First and foremost, the holidays are a time of joy and celebration. Food is an integral part of the holidays. Give yourself permission to enjoy special foods and the events that surround them. Susie Bond, Dietitian/Nutritionist for Health First Pro-Health & Fitness Centers, offers up some tips and strategies to help fend off holiday weight gain. 

Moderation is the Key 

“I always recommend to my clients that they prioritize their special holiday foods and make a point to enjoy those that they really love and that aren’t hot-apple-cideravailable other times of the year,” Susie said. “Then perhaps it is easier to forgo those items that aren’t so special, such as chips and dip, cheese and crackers, cocktail nuts, cookies and candy.” 

You can easily shave off a few hundred calories by avoiding those ordinary “filler” foods, according to Susie.

When eating at home, take extra care to plan and eat healthful meals, knowing that you will most likely be eating a few “not so healthful” foods elsewhere throughout the season. 

Control Portion Sizes

Use small plates at parties and gatherings.
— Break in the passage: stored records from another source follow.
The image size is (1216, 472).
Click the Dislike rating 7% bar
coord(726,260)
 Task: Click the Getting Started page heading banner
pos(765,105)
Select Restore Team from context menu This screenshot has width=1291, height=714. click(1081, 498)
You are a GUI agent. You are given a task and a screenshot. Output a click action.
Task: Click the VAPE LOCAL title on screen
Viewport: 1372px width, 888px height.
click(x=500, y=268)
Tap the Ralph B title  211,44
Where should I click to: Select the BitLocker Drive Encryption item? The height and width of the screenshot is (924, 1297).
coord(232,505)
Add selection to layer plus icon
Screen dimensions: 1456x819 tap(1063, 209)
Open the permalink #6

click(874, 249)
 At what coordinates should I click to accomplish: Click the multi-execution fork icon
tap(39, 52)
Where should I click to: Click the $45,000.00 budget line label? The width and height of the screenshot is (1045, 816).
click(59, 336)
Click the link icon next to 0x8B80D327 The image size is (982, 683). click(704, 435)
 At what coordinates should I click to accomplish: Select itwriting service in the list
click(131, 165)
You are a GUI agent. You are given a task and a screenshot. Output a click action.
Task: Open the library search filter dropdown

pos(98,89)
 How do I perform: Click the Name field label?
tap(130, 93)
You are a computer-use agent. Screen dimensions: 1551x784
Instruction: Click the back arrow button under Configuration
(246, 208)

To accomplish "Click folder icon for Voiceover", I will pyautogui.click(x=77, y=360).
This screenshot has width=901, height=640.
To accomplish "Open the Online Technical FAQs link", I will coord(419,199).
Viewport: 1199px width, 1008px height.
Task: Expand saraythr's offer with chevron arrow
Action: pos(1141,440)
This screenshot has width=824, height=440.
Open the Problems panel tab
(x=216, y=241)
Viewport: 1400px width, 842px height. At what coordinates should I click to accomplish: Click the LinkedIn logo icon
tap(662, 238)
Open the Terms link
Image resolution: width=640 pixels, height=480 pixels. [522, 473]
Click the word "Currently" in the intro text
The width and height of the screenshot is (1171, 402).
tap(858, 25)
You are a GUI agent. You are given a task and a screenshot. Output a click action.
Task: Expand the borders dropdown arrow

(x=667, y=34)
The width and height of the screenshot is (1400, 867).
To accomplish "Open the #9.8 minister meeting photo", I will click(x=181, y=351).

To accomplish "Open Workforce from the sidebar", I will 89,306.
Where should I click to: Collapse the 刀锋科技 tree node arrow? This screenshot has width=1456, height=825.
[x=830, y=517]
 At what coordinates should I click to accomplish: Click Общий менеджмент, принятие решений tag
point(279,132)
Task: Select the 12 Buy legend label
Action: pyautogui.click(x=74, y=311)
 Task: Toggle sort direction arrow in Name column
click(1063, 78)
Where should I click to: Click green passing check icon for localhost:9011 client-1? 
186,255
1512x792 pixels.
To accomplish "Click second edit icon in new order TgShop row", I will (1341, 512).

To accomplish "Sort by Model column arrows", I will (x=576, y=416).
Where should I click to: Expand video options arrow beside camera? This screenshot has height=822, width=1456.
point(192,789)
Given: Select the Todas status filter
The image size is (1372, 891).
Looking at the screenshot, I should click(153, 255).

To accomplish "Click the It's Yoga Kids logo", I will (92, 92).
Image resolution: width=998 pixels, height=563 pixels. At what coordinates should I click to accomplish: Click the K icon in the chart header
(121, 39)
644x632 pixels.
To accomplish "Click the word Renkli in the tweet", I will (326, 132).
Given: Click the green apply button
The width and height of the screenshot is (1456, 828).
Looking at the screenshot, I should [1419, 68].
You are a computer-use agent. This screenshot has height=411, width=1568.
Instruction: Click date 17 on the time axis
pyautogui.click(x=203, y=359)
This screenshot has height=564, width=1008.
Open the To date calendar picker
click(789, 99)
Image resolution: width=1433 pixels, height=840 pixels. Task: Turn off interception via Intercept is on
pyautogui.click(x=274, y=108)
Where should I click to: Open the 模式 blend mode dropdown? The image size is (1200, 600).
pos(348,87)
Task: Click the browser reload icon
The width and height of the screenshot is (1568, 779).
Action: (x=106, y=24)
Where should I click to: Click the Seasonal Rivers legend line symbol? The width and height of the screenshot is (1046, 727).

A little bit of food looks like a lot of food on a small plate. Choose a small dessert plate at a holiday buffet, rather than the dinner plate. Stick to a “one trip limit” and don’t even consider going back for seconds. Before you start putting food on your plate, survey the options and make your choices, rather than just starting at the beginning of the buffet line and working your way down.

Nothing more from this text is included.